The different breweries of New South Wales, for instance, each selling its own manufacture, are, it must be assumed, in competition for the favour of the public. But the workers' trade mark in no way aids the public to distinguish one set of goods from another. Every brewer employing union labour may use the mark. Its use distinguishes those who do not from those who do employ union labour. But amongst those who employ union labour there is no distinction of goods or of manufacture. Indeed, it is no part of the object of the mark or its application to make any such distinction.
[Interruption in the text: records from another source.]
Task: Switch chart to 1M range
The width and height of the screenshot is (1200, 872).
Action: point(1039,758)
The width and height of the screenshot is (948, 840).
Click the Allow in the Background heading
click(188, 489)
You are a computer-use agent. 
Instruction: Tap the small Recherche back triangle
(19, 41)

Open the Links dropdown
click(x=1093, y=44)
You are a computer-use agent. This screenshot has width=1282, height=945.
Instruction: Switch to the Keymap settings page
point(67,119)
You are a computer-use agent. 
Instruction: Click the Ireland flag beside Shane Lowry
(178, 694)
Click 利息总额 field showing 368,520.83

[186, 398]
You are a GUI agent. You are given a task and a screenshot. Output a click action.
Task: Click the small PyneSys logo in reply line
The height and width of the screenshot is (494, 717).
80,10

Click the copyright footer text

Its object simply is to distinguish the breweries in which union labour is employed from those in which union labour is not employed, just as a mark might be used to distinguish goods made in Australia or by white labour from those made abroad or by coloured labour.


But that is not the kind of "distinctiveness" in a mark which enables the public to distinguish the goods with which one person or corporation has had a business connection, using that phrase in the sense which I have explained, from those with which another person or corporation have had a business connection of a like kind. The mark is wanting, therefore, in the second essential, that of "distinctiveness," which is inseparable from the very nature of a trade mark as known to the law at the time when the Constitution was passed. No doubt, the sections under consideration provide that the "device, design," &c., shall be "distinctive," but in the context that can mean nothing more than "distinctive" within the limits fixed by the Statute. And, as I have pointed out, it is impossible that the mark as created can have any "distinctiveness" in the sense in which the law understands that expression.
It may be argued that the failure of the mark in the first essential might, as far as trade unions are concerned, be remedied by State enactments investing those bodies with fuller powers of carrying on business. As far as the present case is concerned there is nothing to show that the defendant union could carry on a business in connection with which the mark in question could be used. And it is difficult to see how any trade union under the laws of the several States could lawfully carry on such a business. But I do not base my judgment on that ground. It is open to the legislature of any State to create trade unions or any other legal entities and to invest them with such powers of trading and business as it may deem necessary. And a trade union or association might be endowed with powers of business and trading which would enable it to use a trade mark of the ordinary commercial kind. But, whatever its powers might be, it would be impossible to make up for the absence in the workers' trade mark of that characteristic of distinctiveness inherent in the very nature of a trade mark in the recognized legal sense, but which is entirely foreign to the nature and purpose of the mark created by Part VII. of the enactment now under consideration.